> _EXERCISE_:
What to return is the tail of the data, from the line that contains "Open the Motion Study 1 tab" down to the last line, copied exactly.

****

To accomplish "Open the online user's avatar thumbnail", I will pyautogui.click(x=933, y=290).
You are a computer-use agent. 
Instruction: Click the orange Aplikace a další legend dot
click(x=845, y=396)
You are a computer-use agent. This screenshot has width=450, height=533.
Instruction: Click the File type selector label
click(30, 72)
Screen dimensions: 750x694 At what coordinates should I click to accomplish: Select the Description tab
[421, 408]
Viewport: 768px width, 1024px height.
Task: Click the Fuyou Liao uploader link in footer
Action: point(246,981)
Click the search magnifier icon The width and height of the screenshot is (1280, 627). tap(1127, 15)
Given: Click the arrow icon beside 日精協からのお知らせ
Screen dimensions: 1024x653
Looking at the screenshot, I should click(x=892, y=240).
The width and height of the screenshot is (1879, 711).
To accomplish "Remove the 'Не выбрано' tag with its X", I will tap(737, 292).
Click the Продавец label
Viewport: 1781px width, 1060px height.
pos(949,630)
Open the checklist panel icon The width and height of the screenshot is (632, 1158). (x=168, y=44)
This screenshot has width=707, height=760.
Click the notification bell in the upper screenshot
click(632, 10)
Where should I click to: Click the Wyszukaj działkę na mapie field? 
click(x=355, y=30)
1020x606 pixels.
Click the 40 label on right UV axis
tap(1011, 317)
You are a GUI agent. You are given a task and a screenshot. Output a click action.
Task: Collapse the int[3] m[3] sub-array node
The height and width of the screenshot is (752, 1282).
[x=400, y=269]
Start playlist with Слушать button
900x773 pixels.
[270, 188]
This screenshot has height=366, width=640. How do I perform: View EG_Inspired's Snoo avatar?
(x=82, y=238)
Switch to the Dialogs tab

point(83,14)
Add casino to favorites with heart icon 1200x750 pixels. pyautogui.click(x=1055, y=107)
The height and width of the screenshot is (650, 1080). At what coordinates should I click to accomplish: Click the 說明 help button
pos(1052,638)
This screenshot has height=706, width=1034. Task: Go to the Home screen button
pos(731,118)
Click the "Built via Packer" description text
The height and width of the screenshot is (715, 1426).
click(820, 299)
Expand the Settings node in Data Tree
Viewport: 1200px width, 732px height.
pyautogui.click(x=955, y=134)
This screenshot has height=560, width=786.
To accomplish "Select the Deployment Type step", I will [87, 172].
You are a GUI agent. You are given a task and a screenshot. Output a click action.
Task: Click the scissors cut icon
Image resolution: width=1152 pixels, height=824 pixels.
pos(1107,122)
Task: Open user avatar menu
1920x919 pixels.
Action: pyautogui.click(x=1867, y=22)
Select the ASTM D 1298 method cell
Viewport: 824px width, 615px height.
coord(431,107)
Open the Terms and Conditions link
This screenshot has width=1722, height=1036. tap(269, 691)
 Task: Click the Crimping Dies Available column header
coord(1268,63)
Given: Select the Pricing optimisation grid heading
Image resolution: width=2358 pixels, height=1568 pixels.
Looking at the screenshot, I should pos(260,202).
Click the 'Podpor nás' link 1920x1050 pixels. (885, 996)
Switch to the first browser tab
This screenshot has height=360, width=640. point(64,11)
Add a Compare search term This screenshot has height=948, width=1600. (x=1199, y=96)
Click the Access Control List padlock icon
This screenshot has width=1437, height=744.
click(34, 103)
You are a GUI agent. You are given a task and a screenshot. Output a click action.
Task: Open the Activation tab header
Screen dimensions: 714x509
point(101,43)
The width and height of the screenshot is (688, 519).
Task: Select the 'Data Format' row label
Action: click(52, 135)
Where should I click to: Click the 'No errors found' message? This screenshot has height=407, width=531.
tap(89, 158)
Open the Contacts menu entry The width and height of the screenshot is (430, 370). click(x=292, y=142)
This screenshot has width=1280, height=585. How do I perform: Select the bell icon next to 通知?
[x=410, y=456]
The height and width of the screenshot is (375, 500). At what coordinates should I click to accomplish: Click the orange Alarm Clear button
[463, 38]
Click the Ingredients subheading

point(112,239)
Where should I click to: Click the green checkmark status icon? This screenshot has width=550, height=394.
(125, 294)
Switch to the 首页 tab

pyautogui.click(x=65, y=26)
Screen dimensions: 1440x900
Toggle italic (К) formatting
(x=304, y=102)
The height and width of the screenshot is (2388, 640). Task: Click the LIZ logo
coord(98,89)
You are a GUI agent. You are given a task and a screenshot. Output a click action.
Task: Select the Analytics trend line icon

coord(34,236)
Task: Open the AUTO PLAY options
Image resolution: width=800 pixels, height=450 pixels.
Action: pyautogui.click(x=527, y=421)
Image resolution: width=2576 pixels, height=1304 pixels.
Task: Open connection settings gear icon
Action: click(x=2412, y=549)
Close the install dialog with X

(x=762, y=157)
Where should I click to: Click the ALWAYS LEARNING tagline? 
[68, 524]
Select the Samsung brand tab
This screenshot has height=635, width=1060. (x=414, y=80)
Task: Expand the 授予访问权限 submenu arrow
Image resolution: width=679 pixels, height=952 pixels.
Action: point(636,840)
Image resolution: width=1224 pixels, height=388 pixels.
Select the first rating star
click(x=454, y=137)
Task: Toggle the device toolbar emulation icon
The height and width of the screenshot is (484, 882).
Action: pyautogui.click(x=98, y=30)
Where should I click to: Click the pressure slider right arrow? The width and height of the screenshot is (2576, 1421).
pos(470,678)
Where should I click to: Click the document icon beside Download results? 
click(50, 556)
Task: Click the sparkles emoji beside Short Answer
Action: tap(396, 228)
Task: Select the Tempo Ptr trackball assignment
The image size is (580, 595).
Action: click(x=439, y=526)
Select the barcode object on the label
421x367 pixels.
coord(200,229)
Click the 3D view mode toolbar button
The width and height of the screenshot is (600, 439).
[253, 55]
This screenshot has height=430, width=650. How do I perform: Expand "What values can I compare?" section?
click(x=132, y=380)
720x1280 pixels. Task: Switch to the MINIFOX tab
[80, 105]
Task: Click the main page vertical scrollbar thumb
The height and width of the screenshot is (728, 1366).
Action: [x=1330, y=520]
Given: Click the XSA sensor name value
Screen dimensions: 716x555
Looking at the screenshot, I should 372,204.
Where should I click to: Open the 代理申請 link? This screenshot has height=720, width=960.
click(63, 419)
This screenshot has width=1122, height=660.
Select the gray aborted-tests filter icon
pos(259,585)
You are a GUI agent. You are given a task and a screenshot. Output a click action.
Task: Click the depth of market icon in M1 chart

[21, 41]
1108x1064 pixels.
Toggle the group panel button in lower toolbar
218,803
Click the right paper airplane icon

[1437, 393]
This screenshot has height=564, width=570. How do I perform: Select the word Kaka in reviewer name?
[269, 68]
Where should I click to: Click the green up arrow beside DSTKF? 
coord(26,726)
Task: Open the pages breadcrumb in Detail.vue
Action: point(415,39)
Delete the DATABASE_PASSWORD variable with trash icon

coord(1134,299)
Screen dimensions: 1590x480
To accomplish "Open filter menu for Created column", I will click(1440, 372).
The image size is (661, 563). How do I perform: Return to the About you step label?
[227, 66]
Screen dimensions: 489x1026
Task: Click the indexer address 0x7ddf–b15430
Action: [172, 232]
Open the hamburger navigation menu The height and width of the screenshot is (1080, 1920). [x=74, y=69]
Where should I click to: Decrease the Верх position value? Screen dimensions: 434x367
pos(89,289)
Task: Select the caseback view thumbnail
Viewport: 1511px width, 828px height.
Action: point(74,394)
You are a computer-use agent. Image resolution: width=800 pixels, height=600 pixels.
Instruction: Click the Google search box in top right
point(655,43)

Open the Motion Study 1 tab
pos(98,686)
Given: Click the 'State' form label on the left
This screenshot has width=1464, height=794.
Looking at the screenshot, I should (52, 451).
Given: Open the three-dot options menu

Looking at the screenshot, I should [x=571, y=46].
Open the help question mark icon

****

> _ANSWER TO THIS PROBLEM_:
Open the Motion Study 1 tab
pos(98,686)
Given: Click the 'State' form label on the left
This screenshot has width=1464, height=794.
Looking at the screenshot, I should (52, 451).
Given: Open the three-dot options menu

Looking at the screenshot, I should [x=571, y=46].
Open the help question mark icon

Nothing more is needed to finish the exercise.